▶ [EXCERPT]:
If you get such a large difference between ML and REML estimation in this sort 
of situation then probably either (1) something is wrong with the code (bad 
search algorithm?) or (2) you have something pathological in your tip data set 
and/or the tree (e.g., some really long singleton branches or really short 
sister branches).  If you see a big outlier in the residuals, then this is a 
problem - I would not trust the results.  How do the residuals look from a 
regular OLS analysis?

Cheers,
Ted

From: R-sig-phylo [r-sig-phylo-boun...@r-project.org] on behalf of Sergio 
Ferreira Cardoso [sff.card...@campus.fct.unl.pt]
Sent: Saturday, April 18, 2015 10:59 AM
To: Liam J. Revell
Cc: r-sig-phylo@r-project.org
Subject: Re: [R-sig-phylo] Non normal PGLS results

Hello,

Thank you very much for the answer. I assumed PGLS residuals had to be
normal (I saw this thread:
https://stat.ethz.ch/pipermail/r-sig-phylo/2012-May/002064.html). In fact,
what I'm analysing are standardized residuals (standardized by setting the
determinant of the covariance matrix equal to one).

I thought something was wrong with the residuals because when estimating
the Lamba using ML I get a completely different result from estimating it
with REML (e.g., REML est: 0.945; M est: ~0). Do you have any idea of wat
could be causing this?

▶ [YOUR TASKS]:
A. Transcribe the passage of the PGLS email that begins at the words "I thought something" and stops after the words "be causing this?".
B. Write the next part of the PGLS email, continuing after its final sentence.

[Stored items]
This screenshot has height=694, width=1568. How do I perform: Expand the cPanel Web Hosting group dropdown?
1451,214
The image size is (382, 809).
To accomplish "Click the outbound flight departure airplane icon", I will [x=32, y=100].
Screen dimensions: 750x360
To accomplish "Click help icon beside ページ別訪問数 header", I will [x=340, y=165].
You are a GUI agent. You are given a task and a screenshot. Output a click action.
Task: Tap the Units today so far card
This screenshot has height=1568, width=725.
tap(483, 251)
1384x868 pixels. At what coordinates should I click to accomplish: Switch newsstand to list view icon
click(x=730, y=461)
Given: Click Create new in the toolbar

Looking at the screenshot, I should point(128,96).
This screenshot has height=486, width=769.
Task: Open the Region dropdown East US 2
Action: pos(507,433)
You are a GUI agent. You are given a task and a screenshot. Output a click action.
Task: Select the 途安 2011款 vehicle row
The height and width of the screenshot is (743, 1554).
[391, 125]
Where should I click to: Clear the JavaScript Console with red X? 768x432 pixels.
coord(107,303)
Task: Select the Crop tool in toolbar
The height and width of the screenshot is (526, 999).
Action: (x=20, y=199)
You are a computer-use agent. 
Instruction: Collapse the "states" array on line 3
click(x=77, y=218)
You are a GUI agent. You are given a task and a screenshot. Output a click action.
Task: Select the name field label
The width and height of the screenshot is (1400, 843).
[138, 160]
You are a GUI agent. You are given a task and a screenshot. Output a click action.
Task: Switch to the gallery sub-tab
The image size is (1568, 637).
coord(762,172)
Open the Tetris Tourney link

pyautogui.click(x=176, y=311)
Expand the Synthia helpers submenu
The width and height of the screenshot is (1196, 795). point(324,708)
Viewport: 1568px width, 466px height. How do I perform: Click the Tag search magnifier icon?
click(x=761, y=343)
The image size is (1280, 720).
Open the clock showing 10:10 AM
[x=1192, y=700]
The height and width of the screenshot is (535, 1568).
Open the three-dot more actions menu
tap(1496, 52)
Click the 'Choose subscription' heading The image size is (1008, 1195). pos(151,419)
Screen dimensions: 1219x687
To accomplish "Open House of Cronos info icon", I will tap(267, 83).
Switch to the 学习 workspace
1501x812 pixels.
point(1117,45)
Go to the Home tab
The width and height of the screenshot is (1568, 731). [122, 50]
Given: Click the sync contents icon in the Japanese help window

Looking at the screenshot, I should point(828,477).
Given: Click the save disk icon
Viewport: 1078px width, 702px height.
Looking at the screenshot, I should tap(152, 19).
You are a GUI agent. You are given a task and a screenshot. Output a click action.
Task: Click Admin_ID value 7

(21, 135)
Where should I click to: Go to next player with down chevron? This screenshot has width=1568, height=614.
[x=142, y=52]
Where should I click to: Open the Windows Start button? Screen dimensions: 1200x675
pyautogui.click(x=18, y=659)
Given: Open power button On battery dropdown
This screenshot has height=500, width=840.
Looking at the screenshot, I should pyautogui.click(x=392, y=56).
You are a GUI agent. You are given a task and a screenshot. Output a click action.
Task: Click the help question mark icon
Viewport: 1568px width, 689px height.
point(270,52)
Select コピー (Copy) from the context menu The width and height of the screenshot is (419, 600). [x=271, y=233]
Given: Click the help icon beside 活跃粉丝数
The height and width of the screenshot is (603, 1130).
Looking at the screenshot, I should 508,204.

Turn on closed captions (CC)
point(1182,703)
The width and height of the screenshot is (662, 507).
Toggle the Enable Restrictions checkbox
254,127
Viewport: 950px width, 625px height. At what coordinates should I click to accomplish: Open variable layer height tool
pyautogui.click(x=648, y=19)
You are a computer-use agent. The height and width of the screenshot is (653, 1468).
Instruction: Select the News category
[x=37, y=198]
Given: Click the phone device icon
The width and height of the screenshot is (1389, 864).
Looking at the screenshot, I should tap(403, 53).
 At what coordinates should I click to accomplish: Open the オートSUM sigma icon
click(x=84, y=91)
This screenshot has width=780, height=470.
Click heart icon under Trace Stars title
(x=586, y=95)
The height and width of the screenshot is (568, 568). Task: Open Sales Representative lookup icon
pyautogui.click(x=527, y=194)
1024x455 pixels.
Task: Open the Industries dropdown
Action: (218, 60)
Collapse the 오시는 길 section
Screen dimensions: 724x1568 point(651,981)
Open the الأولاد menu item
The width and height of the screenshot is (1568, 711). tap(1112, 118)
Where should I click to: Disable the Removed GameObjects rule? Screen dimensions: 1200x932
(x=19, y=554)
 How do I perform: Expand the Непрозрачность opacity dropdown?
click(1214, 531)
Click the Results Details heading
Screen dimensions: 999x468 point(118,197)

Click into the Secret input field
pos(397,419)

▶ [ANSWERS FOR THE TASKS]:
A.
I thought something was wrong with the residuals because when estimating
the Lamba using ML I get a completely different result from estimating it
with REML (e.g., REML est: 0.945; M est: ~0). Do you have any idea of wat
could be causing this?

B.
Once again, thank you for answering.

Best regards,
Sérgio.
ᐧ

2015-04-18 18:22 GMT+01:00 Liam J. Revell <liam.rev...@umb.edu>:

> Hi Sergio.
>
> We don't expect the residuals from PGLS to be independent draws from a
> normal distribution, but multivariate normal with a correlation structure
> given by the tree.
>
> Here I give some more explanation of this on my blog:
> http://blog.phytools.org/2013/02/a-comment-on-distribution-of-residuals.html
> .
>
> Let us know if this is helpful.
>
> All the best, Liam
>
> Liam J. Revell, Assistant Professor of Biology
> University of Massachusetts Boston
> web: http://faculty.umb.edu/liam.revell/
> email: liam.rev...@umb.edu
> blog: http://blog.phytools.org
>
>
> On 4/18/2015 1:15 PM, Sergio Ferreira Cardoso wrote:
>
>> Dear all,
>>
>> I'm performing PGLS's with an ultrametric phylogenetic tree (divergence
>> time as branchlengths). I tied Pagel's Lambda transformation, OU
>> transformation, regular GLS and OLS, to compare results. There is one
>> problem: the residuals of my analyses are not normal. I tried to remove
>> big
>> outliers but it made things even worse, because without them there are
>> even
>> more outliers.
>>
>> So, what should I do? The results are consistent in both 4 tests. But can
>> I
>> trust the results of the PGLS? Is it particularly bad if PGLS residuals
>> aren't normal? Does it critically afect my results?
>>
>> Thanks in advance.
>>
>> Best regards,
>> Sérgio.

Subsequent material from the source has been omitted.